AI-agent consolidation may arrive early
Klaviyo’s acquisition may also be an early signal of consolidation in the AI-agent market. Many startups have been able to raise capital and launch products because the underlying model infrastructure is increasingly accessible. But the market may not support dozens of independent vendors once customers begin demanding deep integrations, security controls, service guarantees, and global support.
The cost of enterprise sales is another pressure. Selling an agent to a large business can require lengthy security reviews, data-governance assessments, workflow customization, and executive approval. Startups with strong technology may struggle to fund that process independently. Being acquired by an established platform can provide access to customers and distribution that would otherwise take years to build.
For buyers, acquisitions are a way to acquire speed. Internal development can provide control, but it may take too long in a rapidly changing market. Buying a startup can bring specialized talent and a product that has already been shaped by external customers.
The danger is that acquirers may overpay for technology that becomes interchangeable. If the underlying models improve rapidly, a startup’s technical lead can narrow. The lasting value may instead lie in customer relationships, proprietary workflows, data permissions, and operational knowledge.

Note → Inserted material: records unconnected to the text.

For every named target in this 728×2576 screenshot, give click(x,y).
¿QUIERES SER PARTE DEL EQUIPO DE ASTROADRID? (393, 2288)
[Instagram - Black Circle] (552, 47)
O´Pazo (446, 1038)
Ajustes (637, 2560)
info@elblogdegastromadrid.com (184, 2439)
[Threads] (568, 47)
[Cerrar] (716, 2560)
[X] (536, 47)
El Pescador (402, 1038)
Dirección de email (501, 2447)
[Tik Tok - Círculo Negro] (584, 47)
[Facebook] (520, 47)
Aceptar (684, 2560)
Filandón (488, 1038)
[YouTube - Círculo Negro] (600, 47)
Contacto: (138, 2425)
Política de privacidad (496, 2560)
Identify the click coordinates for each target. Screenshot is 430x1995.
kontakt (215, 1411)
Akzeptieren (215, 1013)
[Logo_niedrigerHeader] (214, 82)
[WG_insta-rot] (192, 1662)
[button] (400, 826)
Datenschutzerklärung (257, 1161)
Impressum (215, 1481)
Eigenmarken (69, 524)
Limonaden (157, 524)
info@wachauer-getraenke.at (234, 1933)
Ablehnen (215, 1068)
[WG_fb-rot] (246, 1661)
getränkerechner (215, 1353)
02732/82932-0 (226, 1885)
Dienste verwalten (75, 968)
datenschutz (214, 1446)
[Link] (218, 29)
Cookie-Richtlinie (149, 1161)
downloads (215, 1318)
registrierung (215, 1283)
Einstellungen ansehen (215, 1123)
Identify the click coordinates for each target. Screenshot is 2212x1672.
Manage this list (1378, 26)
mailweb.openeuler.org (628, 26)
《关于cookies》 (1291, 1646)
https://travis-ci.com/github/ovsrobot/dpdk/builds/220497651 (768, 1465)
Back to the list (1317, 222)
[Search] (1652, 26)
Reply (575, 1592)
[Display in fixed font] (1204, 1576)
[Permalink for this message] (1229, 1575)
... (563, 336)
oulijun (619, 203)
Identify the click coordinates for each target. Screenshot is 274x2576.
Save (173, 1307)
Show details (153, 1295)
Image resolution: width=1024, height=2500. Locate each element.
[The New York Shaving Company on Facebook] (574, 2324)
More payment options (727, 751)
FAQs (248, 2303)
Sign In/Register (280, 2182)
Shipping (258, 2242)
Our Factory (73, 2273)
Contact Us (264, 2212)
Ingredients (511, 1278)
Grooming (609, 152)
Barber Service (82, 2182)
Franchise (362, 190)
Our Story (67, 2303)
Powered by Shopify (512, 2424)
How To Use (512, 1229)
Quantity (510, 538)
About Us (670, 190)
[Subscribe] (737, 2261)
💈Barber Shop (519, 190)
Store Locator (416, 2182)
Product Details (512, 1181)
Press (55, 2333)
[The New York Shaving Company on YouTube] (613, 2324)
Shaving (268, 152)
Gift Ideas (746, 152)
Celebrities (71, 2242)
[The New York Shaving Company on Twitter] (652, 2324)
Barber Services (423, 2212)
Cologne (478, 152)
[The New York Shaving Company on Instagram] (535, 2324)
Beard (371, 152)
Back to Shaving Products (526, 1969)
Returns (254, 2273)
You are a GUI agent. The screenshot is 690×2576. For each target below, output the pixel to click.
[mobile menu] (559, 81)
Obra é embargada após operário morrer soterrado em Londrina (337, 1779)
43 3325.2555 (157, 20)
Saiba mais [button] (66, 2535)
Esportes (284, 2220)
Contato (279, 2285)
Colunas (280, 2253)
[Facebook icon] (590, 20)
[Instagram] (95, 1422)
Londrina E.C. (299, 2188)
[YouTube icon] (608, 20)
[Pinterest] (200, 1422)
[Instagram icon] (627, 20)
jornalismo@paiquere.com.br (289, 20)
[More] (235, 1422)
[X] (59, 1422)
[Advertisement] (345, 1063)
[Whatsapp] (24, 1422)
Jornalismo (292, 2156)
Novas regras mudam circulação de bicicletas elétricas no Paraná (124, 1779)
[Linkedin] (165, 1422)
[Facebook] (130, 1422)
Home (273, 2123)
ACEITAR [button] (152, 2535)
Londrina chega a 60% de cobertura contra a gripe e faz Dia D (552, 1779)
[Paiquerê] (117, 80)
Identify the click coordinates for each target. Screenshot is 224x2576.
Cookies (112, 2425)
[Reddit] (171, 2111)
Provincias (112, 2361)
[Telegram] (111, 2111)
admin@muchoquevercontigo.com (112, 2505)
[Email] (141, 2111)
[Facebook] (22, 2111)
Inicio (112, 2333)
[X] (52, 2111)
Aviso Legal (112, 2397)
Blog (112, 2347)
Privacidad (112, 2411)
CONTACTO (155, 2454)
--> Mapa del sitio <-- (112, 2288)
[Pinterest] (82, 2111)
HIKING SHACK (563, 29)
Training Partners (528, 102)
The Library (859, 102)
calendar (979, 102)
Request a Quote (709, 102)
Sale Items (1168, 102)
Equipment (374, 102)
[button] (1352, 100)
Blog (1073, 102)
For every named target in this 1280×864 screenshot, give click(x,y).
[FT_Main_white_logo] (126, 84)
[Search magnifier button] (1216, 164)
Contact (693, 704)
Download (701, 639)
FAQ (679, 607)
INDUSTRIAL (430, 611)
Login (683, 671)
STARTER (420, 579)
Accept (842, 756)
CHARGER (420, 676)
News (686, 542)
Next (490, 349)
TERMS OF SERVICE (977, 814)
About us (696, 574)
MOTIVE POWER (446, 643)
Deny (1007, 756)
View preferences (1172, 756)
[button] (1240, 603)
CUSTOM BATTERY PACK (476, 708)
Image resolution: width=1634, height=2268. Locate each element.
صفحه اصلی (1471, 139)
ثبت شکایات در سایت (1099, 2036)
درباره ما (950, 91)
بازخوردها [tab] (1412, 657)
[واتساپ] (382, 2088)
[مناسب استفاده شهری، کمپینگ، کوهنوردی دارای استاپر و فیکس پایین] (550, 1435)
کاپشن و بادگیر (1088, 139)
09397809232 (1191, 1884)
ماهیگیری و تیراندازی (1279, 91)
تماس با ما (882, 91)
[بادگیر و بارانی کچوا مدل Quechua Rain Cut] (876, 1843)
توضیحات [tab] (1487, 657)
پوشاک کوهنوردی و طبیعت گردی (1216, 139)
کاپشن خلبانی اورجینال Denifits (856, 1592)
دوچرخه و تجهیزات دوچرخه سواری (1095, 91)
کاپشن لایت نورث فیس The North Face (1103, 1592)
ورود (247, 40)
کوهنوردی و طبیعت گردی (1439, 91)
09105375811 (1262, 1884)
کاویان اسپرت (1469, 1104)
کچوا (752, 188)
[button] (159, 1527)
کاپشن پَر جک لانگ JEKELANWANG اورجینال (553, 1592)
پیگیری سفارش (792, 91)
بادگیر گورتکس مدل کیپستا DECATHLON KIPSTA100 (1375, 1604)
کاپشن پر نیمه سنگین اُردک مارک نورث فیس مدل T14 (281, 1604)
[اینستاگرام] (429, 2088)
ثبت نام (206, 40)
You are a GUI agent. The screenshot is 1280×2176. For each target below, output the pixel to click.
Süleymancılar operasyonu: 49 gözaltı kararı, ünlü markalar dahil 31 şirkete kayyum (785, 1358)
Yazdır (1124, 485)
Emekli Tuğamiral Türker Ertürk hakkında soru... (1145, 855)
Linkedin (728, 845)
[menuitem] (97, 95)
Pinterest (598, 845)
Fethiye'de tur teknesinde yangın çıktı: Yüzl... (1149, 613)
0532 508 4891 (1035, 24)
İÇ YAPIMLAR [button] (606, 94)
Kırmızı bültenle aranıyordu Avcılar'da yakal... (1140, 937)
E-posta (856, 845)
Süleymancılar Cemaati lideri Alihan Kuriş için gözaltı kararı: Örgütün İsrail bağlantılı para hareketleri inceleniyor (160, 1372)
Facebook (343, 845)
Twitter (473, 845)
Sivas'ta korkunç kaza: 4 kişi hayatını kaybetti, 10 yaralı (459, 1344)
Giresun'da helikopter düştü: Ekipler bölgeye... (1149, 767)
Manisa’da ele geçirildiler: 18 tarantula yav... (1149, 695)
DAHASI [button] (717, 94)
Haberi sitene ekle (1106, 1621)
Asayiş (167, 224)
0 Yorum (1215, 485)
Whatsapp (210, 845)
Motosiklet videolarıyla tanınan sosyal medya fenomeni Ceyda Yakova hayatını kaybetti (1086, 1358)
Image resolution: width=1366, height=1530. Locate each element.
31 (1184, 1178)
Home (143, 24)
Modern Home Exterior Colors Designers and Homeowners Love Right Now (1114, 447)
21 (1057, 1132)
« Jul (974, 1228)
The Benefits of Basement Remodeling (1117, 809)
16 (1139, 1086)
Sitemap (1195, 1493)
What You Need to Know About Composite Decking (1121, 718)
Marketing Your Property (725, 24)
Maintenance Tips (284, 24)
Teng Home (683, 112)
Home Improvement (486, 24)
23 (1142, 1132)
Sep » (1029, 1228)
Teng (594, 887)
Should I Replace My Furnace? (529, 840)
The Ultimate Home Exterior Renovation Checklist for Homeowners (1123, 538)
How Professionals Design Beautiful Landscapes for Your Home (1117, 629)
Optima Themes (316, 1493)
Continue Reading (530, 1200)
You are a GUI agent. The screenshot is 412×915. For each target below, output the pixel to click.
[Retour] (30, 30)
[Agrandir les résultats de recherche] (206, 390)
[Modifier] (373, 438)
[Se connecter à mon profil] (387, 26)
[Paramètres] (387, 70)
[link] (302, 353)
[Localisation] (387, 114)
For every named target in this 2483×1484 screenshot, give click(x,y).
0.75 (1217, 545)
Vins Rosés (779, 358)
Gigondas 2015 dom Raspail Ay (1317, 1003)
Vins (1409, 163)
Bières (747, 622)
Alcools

That makes Agency’s integration into Klaviyo especially important. The acquisition will be judged not only by whether Klaviyo can launch features, but by whether it can create a differentiated system that competitors cannot easily replicate.
The question is who controls the customer relationship
At the center of this competition is control of the customer relationship. A customer-service agent may become the primary interface between a shopper and a merchant. The platform that powers that interface could gain valuable information about customer intent, friction points, and purchasing behavior.
Marketing software companies want to use that information to improve campaigns. Commerce platforms want to use it to increase sales and retention. Customer-service specialists want to own the support interaction. Large technology companies may want to provide the model, infrastructure, and general-purpose agent layer underneath all of them.
The winner may not be the company that generates the most natural-sounding responses. It may be the company that becomes most deeply embedded in the chain of decisions surrounding a transaction.
Klaviyo has a credible path because it already sits close to merchants’ marketing and customer data. But it will need to demonstrate that its agents can operate across the messy boundaries between marketing, commerce, logistics, and support. Customers will not experience those boundaries as separate software categories. They will simply expect a correct answer and a completed task.
The acquisition of Agency gives Klaviyo additional talent and a stronger product-development base for that challenge. Torres’s move into the chief product officer role signals that the company sees AI as central to its product direction, not as a minor feature category.
The broader strategic bet is that a trusted business platform with customer context can build better agents than an isolated application. That bet is plausible, but it remains unproven. Data must be accurate, permissions must be carefully managed, and the economics must work at scale.
Klaviyo’s next phase will show whether its advantage lies in owning the data around customer interactions—or whether AI-native specialists can use superior focus and execution to capture the agent relationship first. The Agency acquisition is an effort to ensure that the incumbent does not surrender that opportunity while the market is still being defined.